§ **EXERCISE DIRECTIONS**: Without any pictures, output the records exactly as they are.

#### RECORDS FOR THIS EXERCISE ####

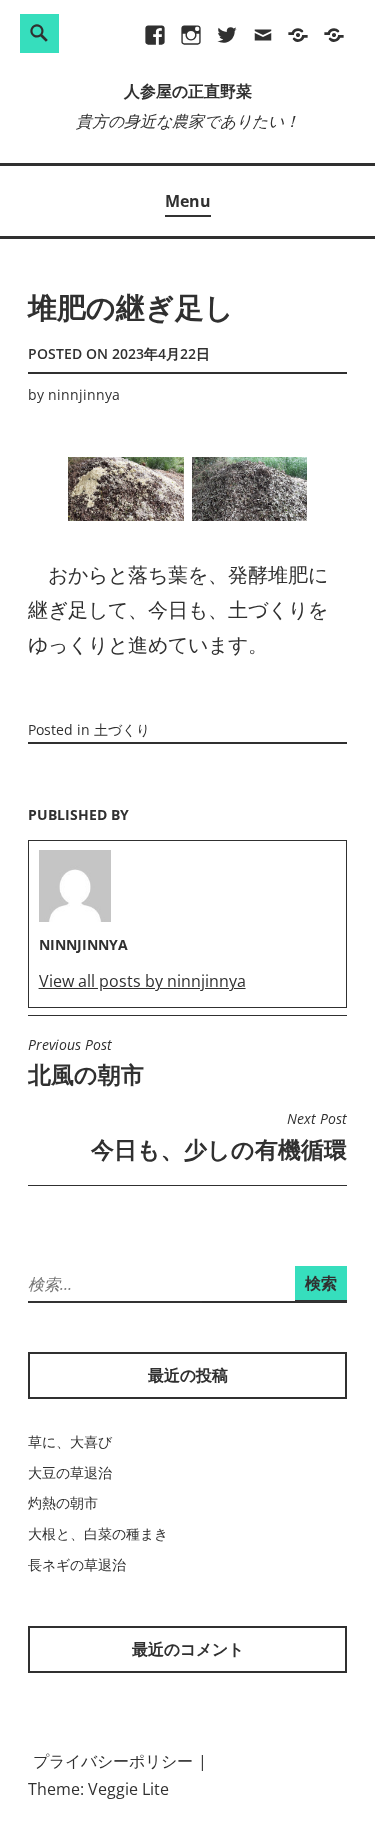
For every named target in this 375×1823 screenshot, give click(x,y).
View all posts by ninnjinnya (142, 981)
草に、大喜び (70, 1441)
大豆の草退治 (70, 1472)
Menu (188, 201)
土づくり (122, 729)
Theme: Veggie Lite (98, 1789)
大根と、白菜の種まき (98, 1533)
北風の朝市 (86, 1063)
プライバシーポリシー (113, 1761)
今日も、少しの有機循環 (219, 1137)
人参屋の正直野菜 (188, 93)
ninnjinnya (84, 394)
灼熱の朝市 (63, 1502)
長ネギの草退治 (77, 1564)
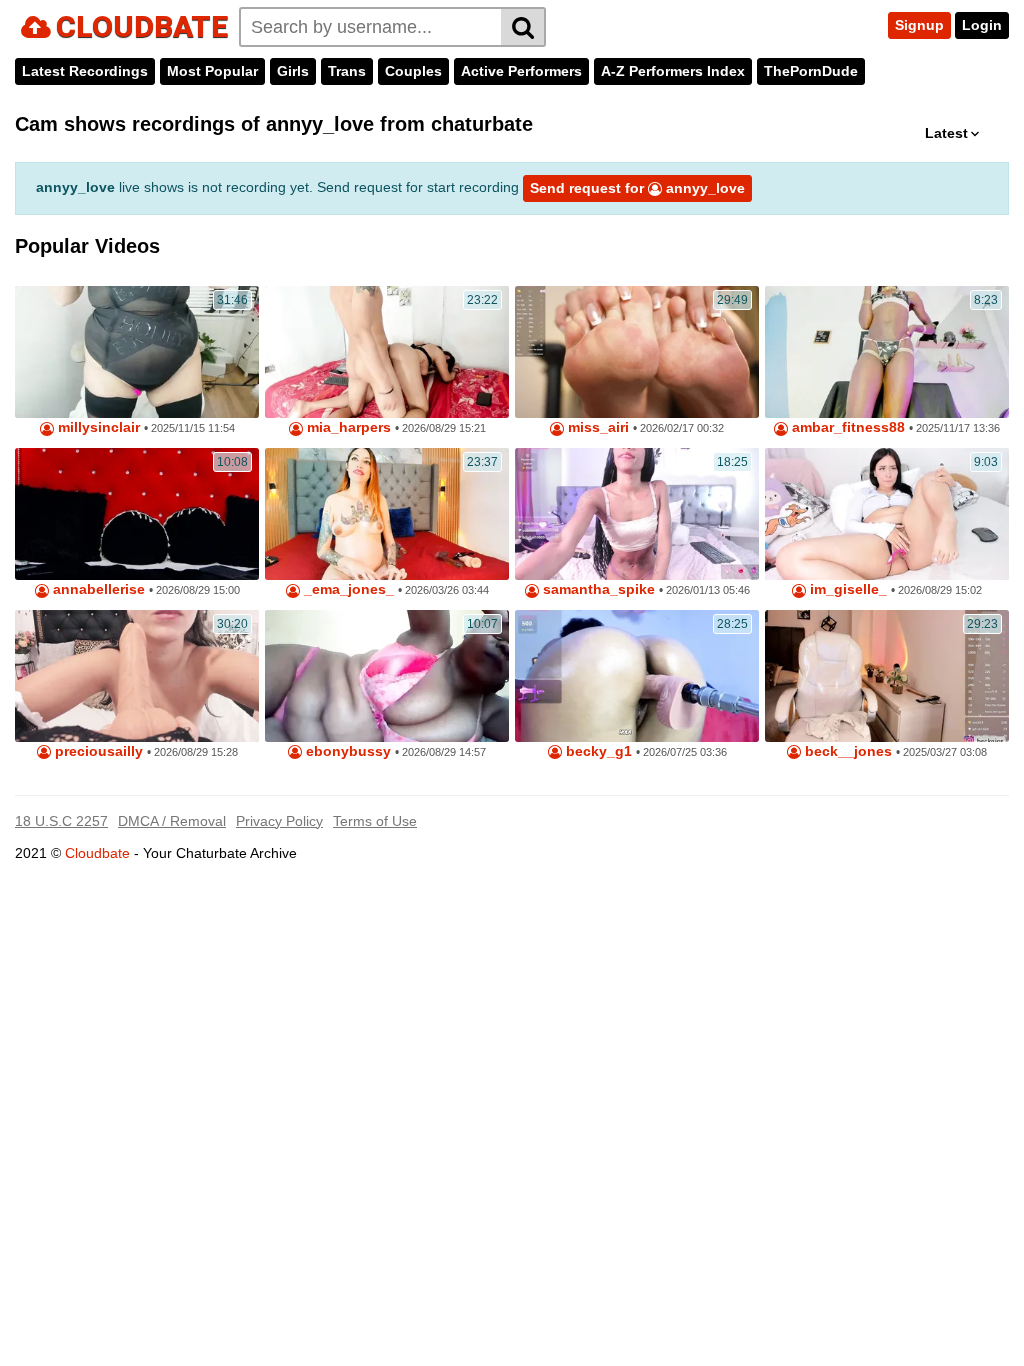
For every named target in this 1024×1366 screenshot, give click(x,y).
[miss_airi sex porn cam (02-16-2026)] (637, 352)
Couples (413, 71)
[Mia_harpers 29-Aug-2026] (387, 352)
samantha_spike (597, 589)
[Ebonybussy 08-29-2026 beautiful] (387, 676)
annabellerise (97, 589)
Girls (293, 71)
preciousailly (97, 751)
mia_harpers (347, 427)
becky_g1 (597, 751)
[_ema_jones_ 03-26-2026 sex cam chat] (387, 514)
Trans (347, 71)
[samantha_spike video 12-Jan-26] (637, 514)
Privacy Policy (279, 821)
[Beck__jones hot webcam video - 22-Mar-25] (887, 676)
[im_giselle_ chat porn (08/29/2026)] (887, 514)
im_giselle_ (846, 589)
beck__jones (846, 751)
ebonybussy (346, 751)
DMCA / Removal (172, 821)
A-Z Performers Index (673, 71)
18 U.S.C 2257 (61, 821)
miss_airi (596, 427)
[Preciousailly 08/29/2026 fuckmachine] (137, 676)
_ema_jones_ (347, 589)
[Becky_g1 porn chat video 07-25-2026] (637, 676)
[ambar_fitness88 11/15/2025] (887, 352)
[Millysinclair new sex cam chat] (137, 352)
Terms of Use (375, 821)
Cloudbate (97, 853)
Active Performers (521, 71)
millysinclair (97, 427)
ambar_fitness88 (846, 427)
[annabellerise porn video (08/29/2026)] (137, 514)
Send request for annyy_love (637, 188)
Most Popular (212, 71)
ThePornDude (811, 71)
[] (523, 27)
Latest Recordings (85, 71)
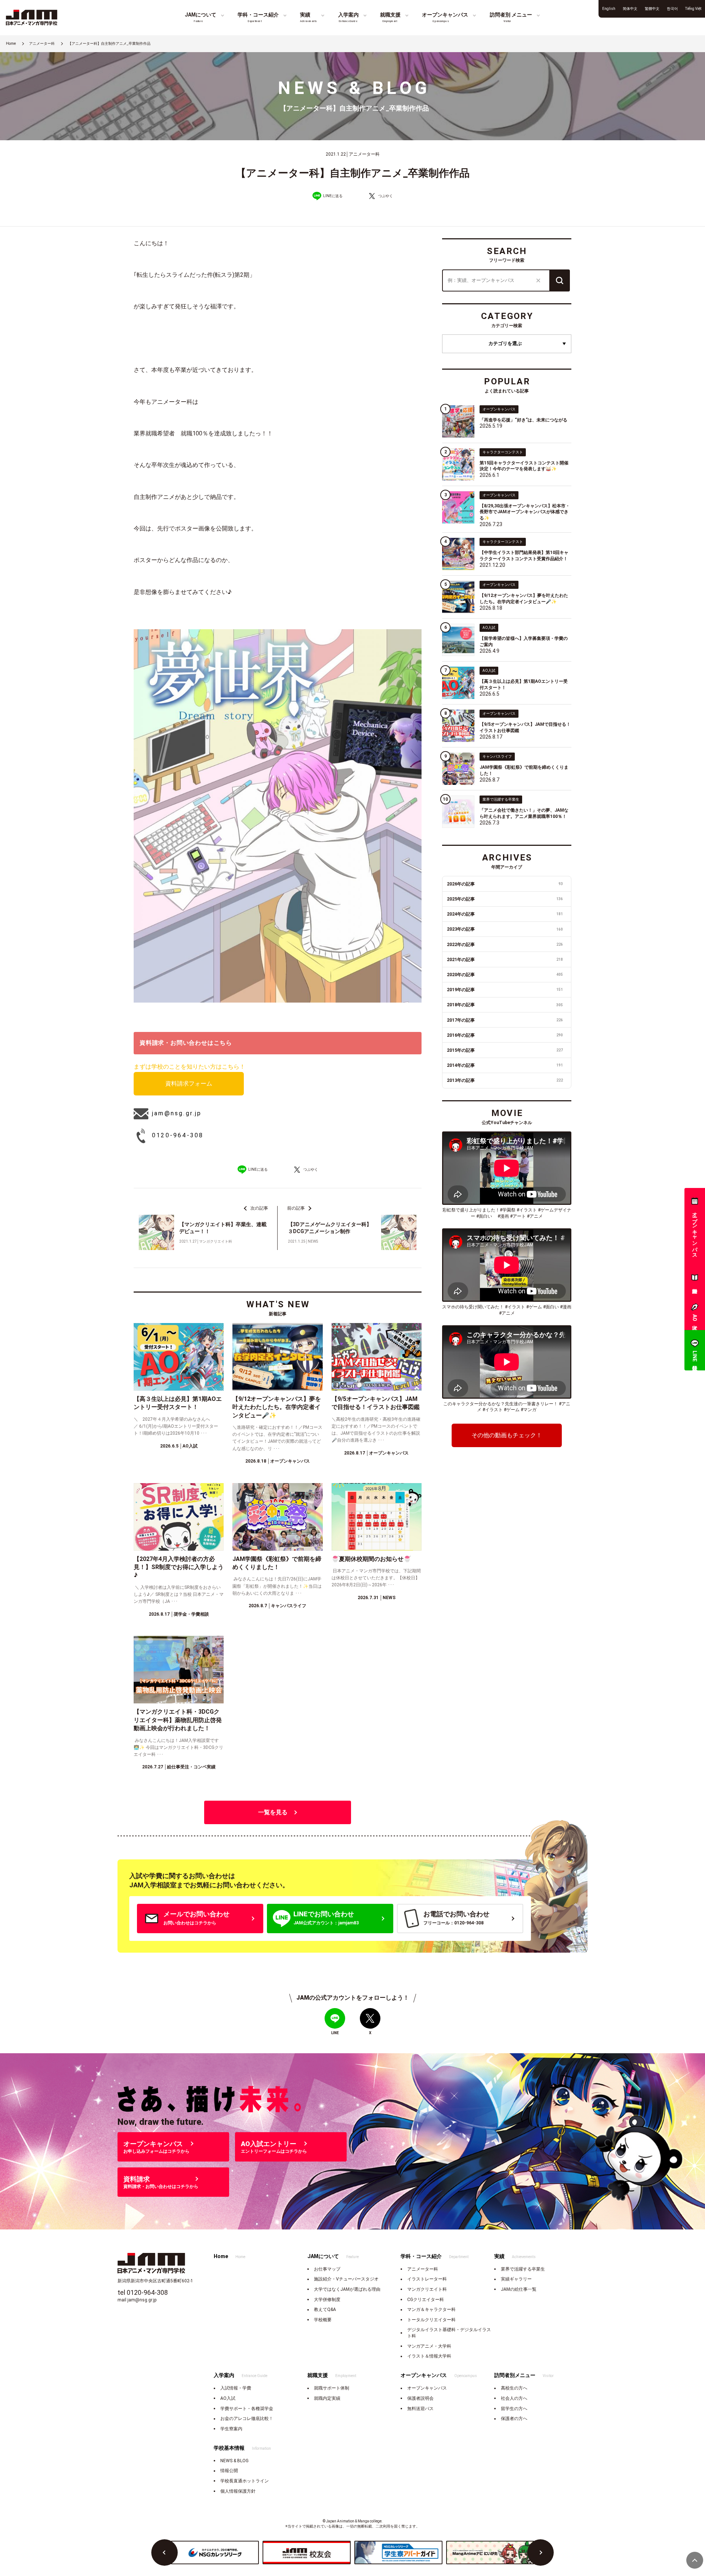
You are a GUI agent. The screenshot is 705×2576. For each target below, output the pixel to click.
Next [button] (540, 2552)
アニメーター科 (422, 2269)
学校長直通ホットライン (244, 2480)
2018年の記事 (505, 1004)
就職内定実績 (327, 2398)
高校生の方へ (514, 2388)
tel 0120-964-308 (143, 2292)
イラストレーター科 (427, 2279)
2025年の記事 (505, 899)
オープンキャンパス (427, 2388)
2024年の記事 (505, 914)
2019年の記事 (505, 989)
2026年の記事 (505, 884)
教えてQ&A (325, 2309)
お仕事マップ (327, 2269)
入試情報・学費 (235, 2388)
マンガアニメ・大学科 (429, 2346)
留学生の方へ (514, 2408)
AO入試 (227, 2398)
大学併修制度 (327, 2299)
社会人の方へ (514, 2398)
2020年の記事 (505, 974)
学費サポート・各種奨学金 (246, 2408)
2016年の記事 (505, 1035)
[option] (215, 2552)
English (608, 9)
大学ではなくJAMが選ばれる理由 (347, 2289)
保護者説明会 (420, 2398)
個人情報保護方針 (238, 2491)
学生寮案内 (231, 2428)
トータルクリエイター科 (431, 2319)
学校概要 (323, 2319)
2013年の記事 (505, 1080)
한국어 (672, 9)
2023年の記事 (505, 929)
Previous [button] (164, 2552)
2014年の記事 (505, 1065)
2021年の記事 (505, 959)
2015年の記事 (505, 1050)
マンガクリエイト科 (427, 2289)
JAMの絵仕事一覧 (518, 2289)
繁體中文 (652, 9)
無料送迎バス (420, 2408)
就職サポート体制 (331, 2388)
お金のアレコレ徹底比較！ (246, 2418)
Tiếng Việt (693, 9)
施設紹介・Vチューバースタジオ (346, 2279)
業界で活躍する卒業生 (523, 2269)
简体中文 (630, 9)
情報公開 (229, 2470)
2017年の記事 (505, 1020)
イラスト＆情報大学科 (429, 2356)
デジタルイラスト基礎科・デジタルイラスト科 (449, 2332)
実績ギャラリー (516, 2279)
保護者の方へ (514, 2418)
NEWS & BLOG (234, 2460)
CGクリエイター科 (425, 2299)
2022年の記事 (505, 944)
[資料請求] (694, 1279)
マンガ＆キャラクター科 (431, 2309)
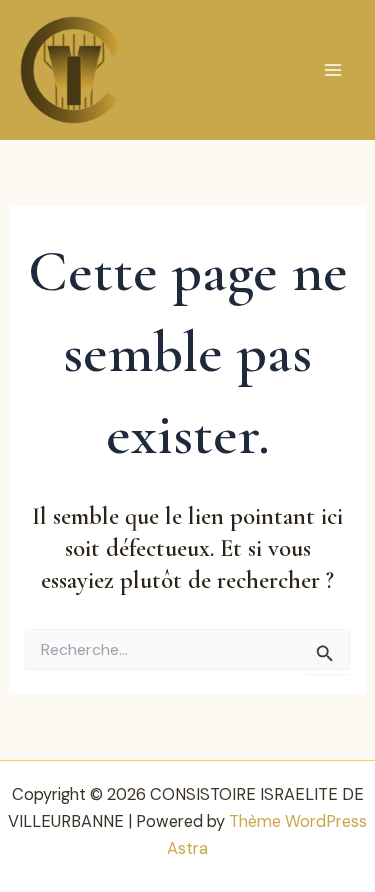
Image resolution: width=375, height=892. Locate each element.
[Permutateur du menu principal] (332, 70)
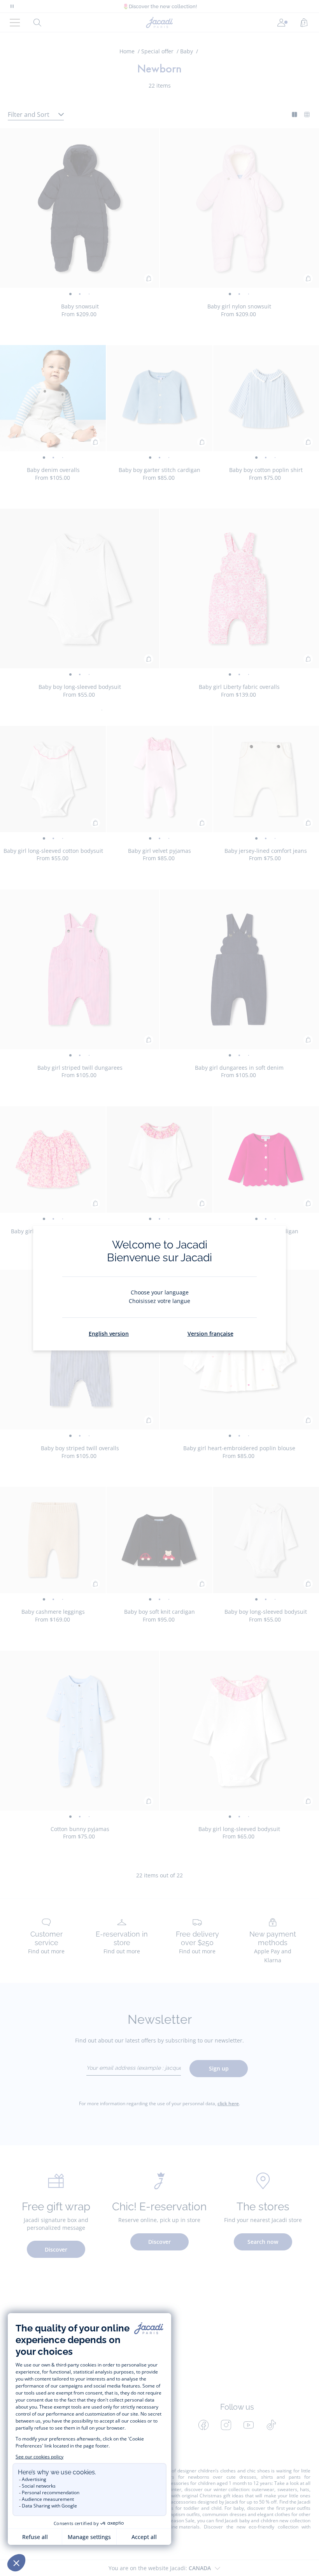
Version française (210, 1333)
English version (109, 1333)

####

§ **ANSWER SPACE**:
For every named target in this 375×1823 screenshot, give click(x,y).
View all posts by ninnjinnya (142, 981)
草に、大喜び (70, 1441)
大豆の草退治 (70, 1472)
Menu (188, 201)
土づくり (122, 729)
Theme: Veggie Lite (98, 1789)
大根と、白菜の種まき (98, 1533)
北風の朝市 (86, 1063)
プライバシーポリシー (113, 1761)
今日も、少しの有機循環 (219, 1137)
人参屋の正直野菜 (188, 93)
ninnjinnya (84, 394)
灼熱の朝市 (63, 1502)
長ネギの草退治 (77, 1564)
For every named target in this 1024×1366 screenshot, give click(x,y).
[miss_airi sex porn cam (02-16-2026)] (637, 352)
Couples (413, 71)
[Mia_harpers 29-Aug-2026] (387, 352)
samantha_spike (597, 589)
[Ebonybussy 08-29-2026 beautiful] (387, 676)
annabellerise (97, 589)
Girls (293, 71)
preciousailly (97, 751)
mia_harpers (347, 427)
becky_g1 (597, 751)
[_ema_jones_ 03-26-2026 sex cam chat] (387, 514)
Trans (347, 71)
[samantha_spike video 12-Jan-26] (637, 514)
Privacy Policy (279, 821)
[Beck__jones hot webcam video - 22-Mar-25] (887, 676)
[im_giselle_ chat porn (08/29/2026)] (887, 514)
im_giselle_ (846, 589)
beck__jones (846, 751)
ebonybussy (346, 751)
DMCA / Removal (172, 821)
A-Z Performers Index (673, 71)
18 U.S.C 2257 (61, 821)
miss_airi (596, 427)
[Preciousailly 08/29/2026 fuckmachine] (137, 676)
_ema_jones_ (347, 589)
[Becky_g1 porn chat video 07-25-2026] (637, 676)
[ambar_fitness88 11/15/2025] (887, 352)
[Millysinclair new sex cam chat] (137, 352)
Terms of Use (375, 821)
Cloudbate (97, 853)
Active Performers (521, 71)
millysinclair (97, 427)
ambar_fitness88 (846, 427)
[annabellerise porn video (08/29/2026)] (137, 514)
Send request for annyy_love (637, 188)
Most Popular (212, 71)
ThePornDude (811, 71)
[] (523, 27)
Latest Recordings (85, 71)
You are a GUI agent. The screenshot is 705×2576. For each target below, output the pixel to click.
Next [button] (540, 2552)
アニメーター科 (422, 2269)
学校長直通ホットライン (244, 2480)
2018年の記事 (505, 1004)
就職内定実績 (327, 2398)
高校生の方へ (514, 2388)
tel 0120-964-308 (143, 2292)
イラストレーター科 (427, 2279)
2025年の記事 (505, 899)
オープンキャンパス (427, 2388)
2024年の記事 (505, 914)
2019年の記事 (505, 989)
2026年の記事 (505, 884)
教えてQ&A (325, 2309)
お仕事マップ (327, 2269)
入試情報・学費 (235, 2388)
マンガアニメ・大学科 (429, 2346)
留学生の方へ (514, 2408)
AO入試 (227, 2398)
大学併修制度 (327, 2299)
社会人の方へ (514, 2398)
2020年の記事 (505, 974)
学費サポート・各種奨学金 (246, 2408)
2016年の記事 (505, 1035)
[option] (215, 2552)
English (608, 9)
大学ではなくJAMが選ばれる理由 (347, 2289)
保護者説明会 (420, 2398)
個人情報保護方針 (238, 2491)
学生寮案内 (231, 2428)
トータルクリエイター科 (431, 2319)
学校概要 (323, 2319)
2013年の記事 (505, 1080)
한국어 (672, 9)
2023年の記事 (505, 929)
Previous [button] (164, 2552)
2014年の記事 (505, 1065)
2021年の記事 (505, 959)
2015年の記事 (505, 1050)
マンガクリエイト科 (427, 2289)
JAMの絵仕事一覧 (518, 2289)
繁體中文 (652, 9)
無料送迎バス (420, 2408)
就職サポート体制 (331, 2388)
お金のアレコレ徹底比較！ (246, 2418)
Tiếng Việt (693, 9)
施設紹介・Vチューバースタジオ (346, 2279)
業界で活躍する卒業生 (523, 2269)
简体中文 (630, 9)
情報公開 (229, 2470)
2017年の記事 (505, 1020)
イラスト＆情報大学科 (429, 2356)
デジタルイラスト基礎科・デジタルイラスト科 (449, 2332)
実績ギャラリー (516, 2279)
保護者の方へ (514, 2418)
NEWS & BLOG (234, 2460)
CGクリエイター科 (425, 2299)
2022年の記事 (505, 944)
[資料請求] (694, 1279)
マンガ＆キャラクター科 (431, 2309)
Image resolution: width=375, height=892. Locate each element.
[Permutateur du menu principal] (332, 70)
Version française (210, 1333)
English version (109, 1333)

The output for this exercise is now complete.